EXCERPTED TEXT:
- - -
Referring to FIG. 4, collar 30 includes an outer band of circumferentially spaced apart upstanding support fins 34 located radially inward of the outer circumferential skirt 32, a medial band of circumferentially spaced apart upstanding support fins 35 located radially inward of the outer band of support fins 34, and an inner band of circumferentially spaced apart upstanding support fins 36 located radially inward of the medial band of support fins 35. The support fins 34 of the outer band are radially aligned with the support fins 36 of the inner band, while the medial support fins 35 are radially interposed between aligned pairs of outer and inner support fins 34, 36. Circumferentially spaced apart lateral stiffening struts 37 extend between the outer skirt 32 and the lower bases of the outer band of support fins 36 to provide a degree of structural rigidity to the structures.

The three bands of circumferentially spaced apart support fins 34, 35 and 36 are relatively deflectable and have respective inclined upper edge surfaces 34a, 35a and 36a that generally match the curvature of and interact with the convex surface area 16a of the lower end portion 16 of cylinder body 12 to provide resilient shock absorbers in the event that the cylinder assembly 10 is dropped onto a supporting surface. This interaction is illustrated for example in FIG. 10.

With continuing reference to FIG. 4, an engagement strut 38 extends radially inwardly from each of the inner support fins 36 of the annular collar 30. The engagement struts 38 are strengthened by lateral stiffening ribs 39 dimensioned and configured to abut or otherwise engage the radially outwardly projecting support flange 26 of support ring 22, as best seen in FIG. 9. More particularly, as seen in FIG. 5, the lower surface of each engagement strut 38 has a stepped undercut 38a that accommodates the radially inner edge of the support flange 26 of support ring 22.

Referring to FIG. 5, annular collar 30 also includes a plurality of circumferentially spaced apart upstanding retention tabs 42, each of which is disposed between a pair of engagements struts 38. The upstanding retention tabs 42 are located radially inward of the circumferentially spaced apart engagement struts 38 and are configured to lockingly interact with a foot ring 50, which is described in more detail herein below with reference to FIG. 6.

Referring to FIGS. 5 and 6, foot ring 50 defines an annular channel 52 for accommodating the engagement struts 38 of annular collar 30 and the lower support ring 22 of cylinder body 12. The annular channel 52 of foot ring 50 includes a radially inner upstanding wall 54 dimensioned and configured to surround the inner peripheral surface 24a of the lower support ring 22, as best seen in FIG. 7. The annular channel 52 of foot ring 50 further includes a base section 55 and an upstanding sectioned radially inner wall structure 56. The radially outer wall structure 56 includes a plurality of circumferentially spaced apart radially outer upstanding engagement tangs 58 each having an undercut 58a dimensioned and configured to lockingly engage the upper surface 42a of a correspondingly positioned retention tab 42 of annular collar 30.
- - -
Copy word for word the stretch of the cylinder collar passage from "The three bands" through "in FIG. 10.". The data plays no part in this.

Data on finding visible targets:
- - -
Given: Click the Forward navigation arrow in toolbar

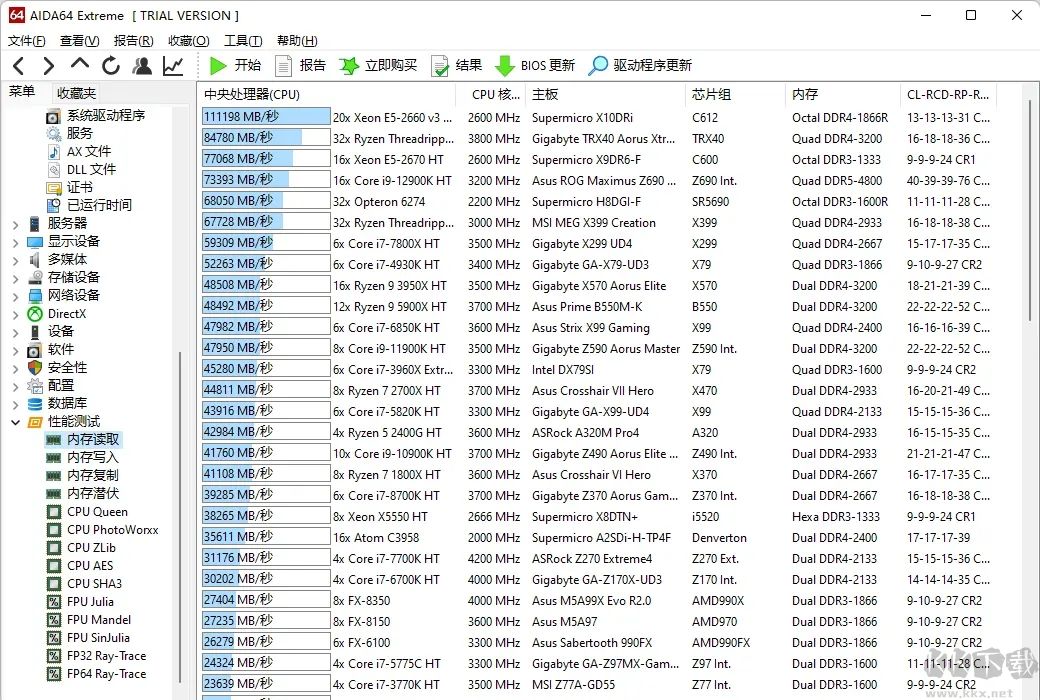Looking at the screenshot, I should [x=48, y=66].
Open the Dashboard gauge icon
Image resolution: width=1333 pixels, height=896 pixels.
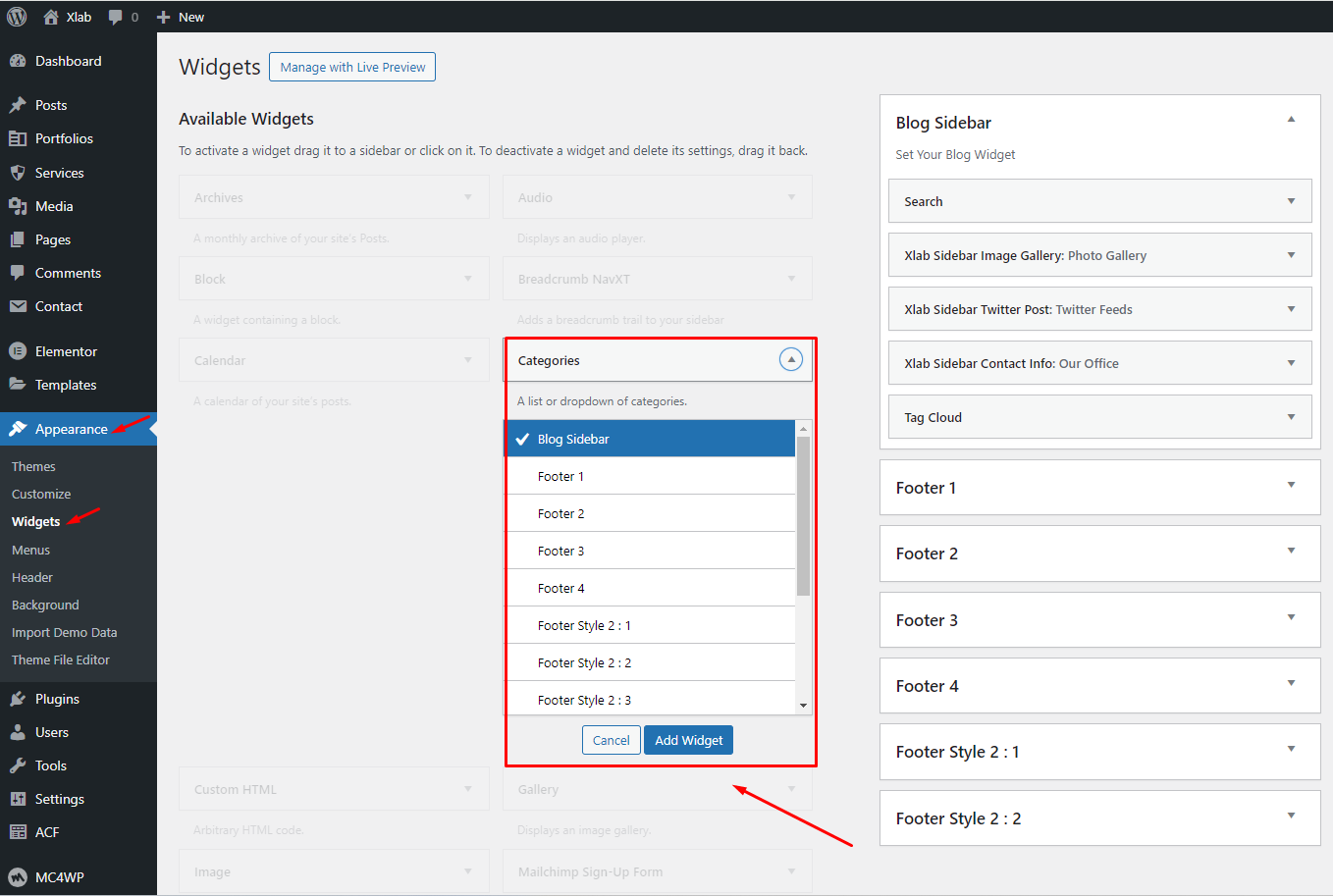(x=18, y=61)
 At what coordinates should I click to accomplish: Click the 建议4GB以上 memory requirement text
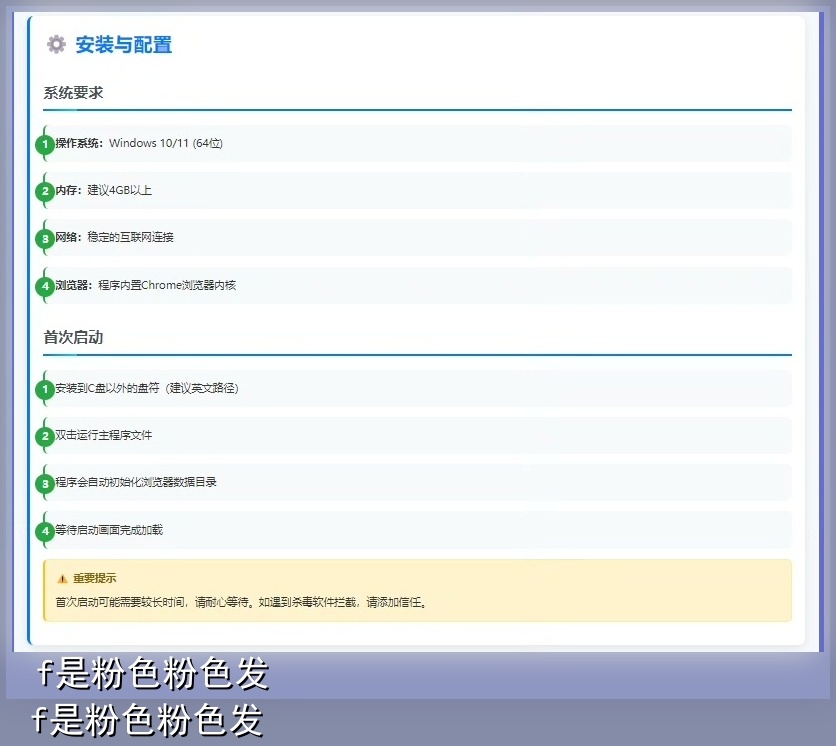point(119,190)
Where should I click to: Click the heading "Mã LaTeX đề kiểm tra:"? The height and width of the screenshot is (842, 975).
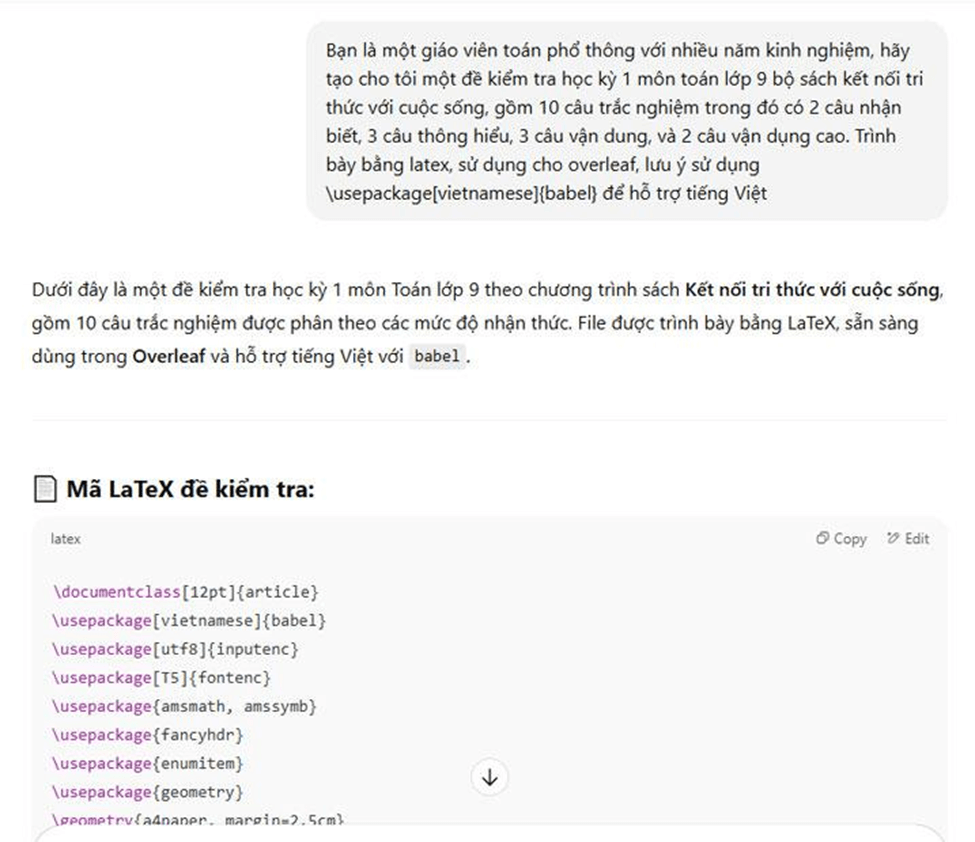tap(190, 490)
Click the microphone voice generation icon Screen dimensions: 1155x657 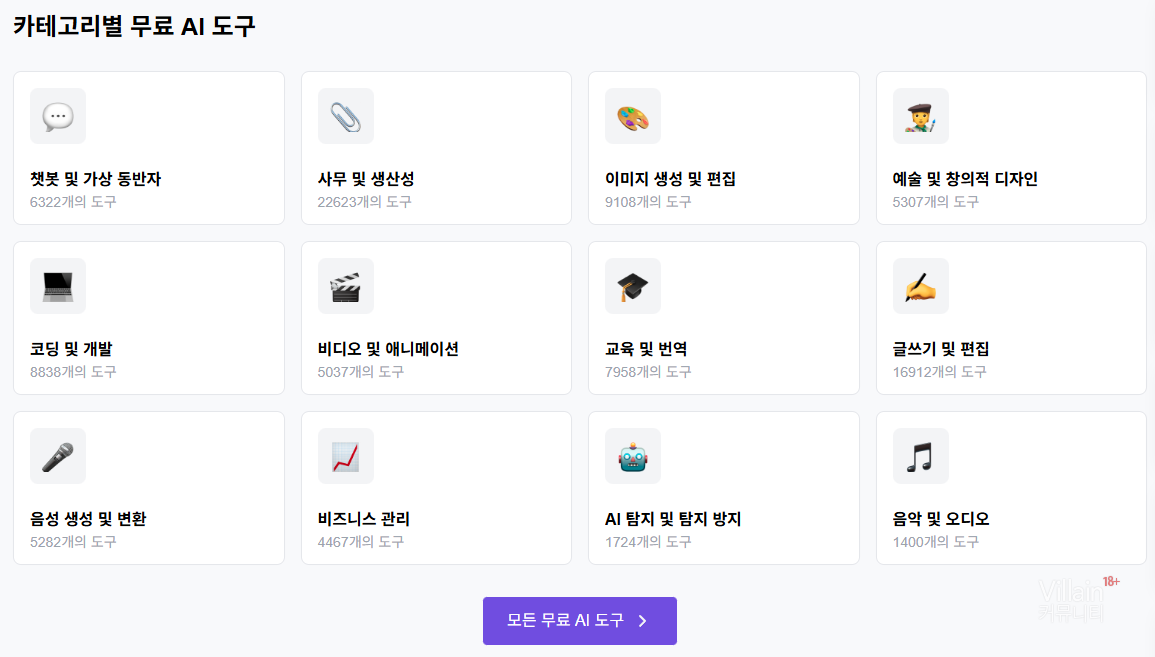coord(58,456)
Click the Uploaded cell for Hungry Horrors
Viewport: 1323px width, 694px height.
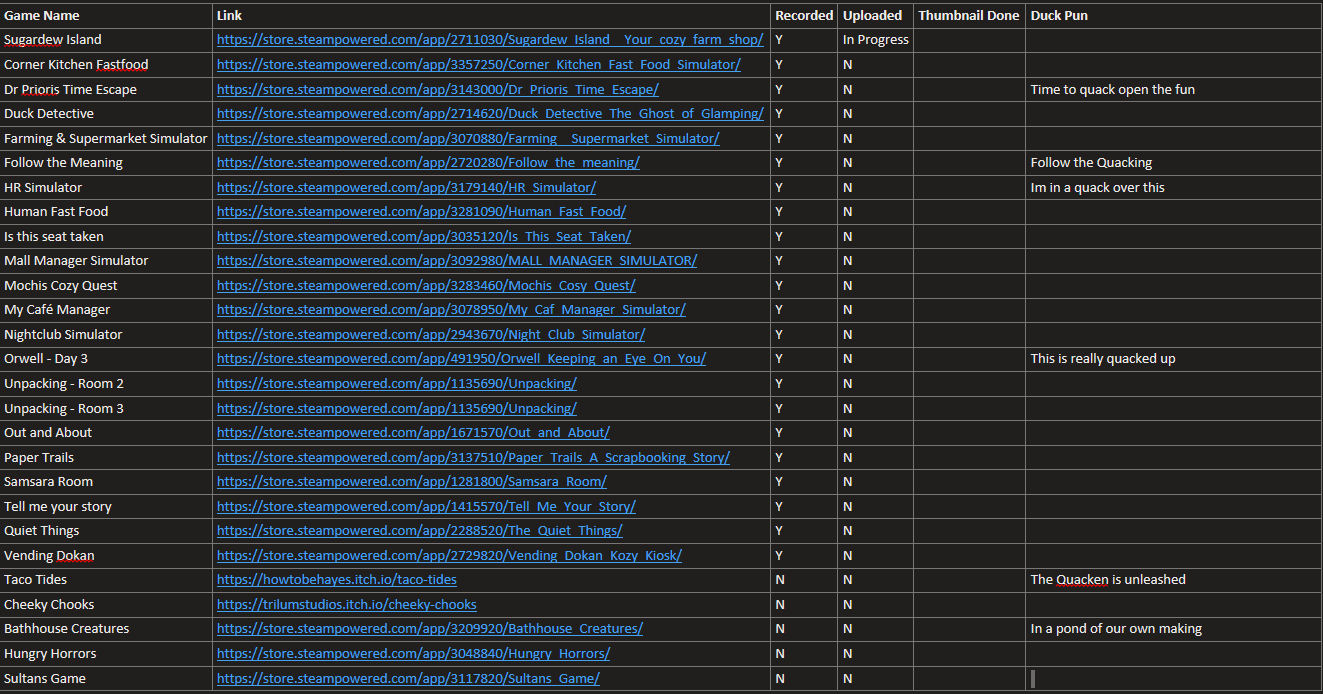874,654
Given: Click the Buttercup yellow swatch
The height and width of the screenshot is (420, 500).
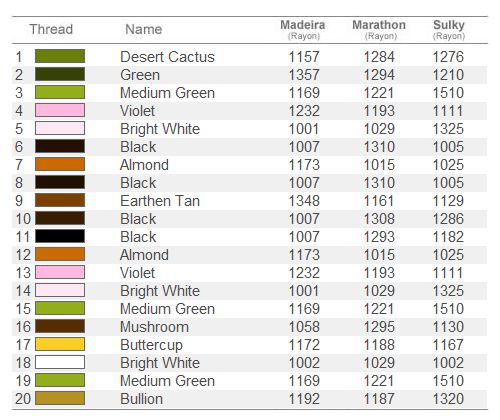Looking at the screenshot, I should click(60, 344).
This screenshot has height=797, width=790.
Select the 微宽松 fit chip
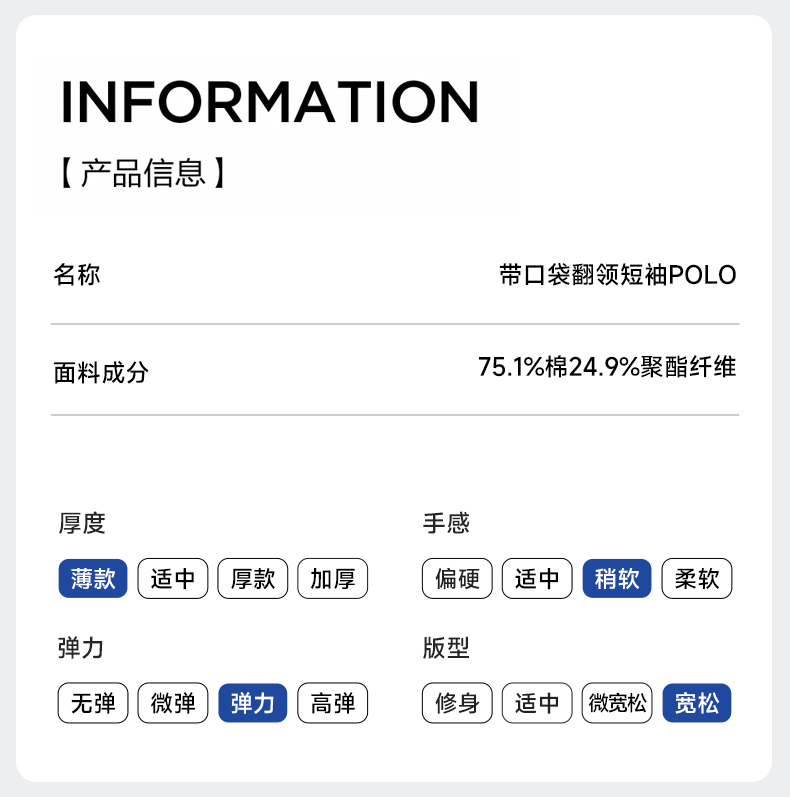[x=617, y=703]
- - -
WORKED SOLUTION:
The three bands of circumferentially spaced apart support fins 34, 35 and 36 are relatively deflectable and have respective inclined upper edge surfaces 34a, 35a and 36a that generally match the curvature of and interact with the convex surface area 16a of the lower end portion 16 of cylinder body 12 to provide resilient shock absorbers in the event that the cylinder assembly 10 is dropped onto a supporting surface. This interaction is illustrated for example in FIG. 10.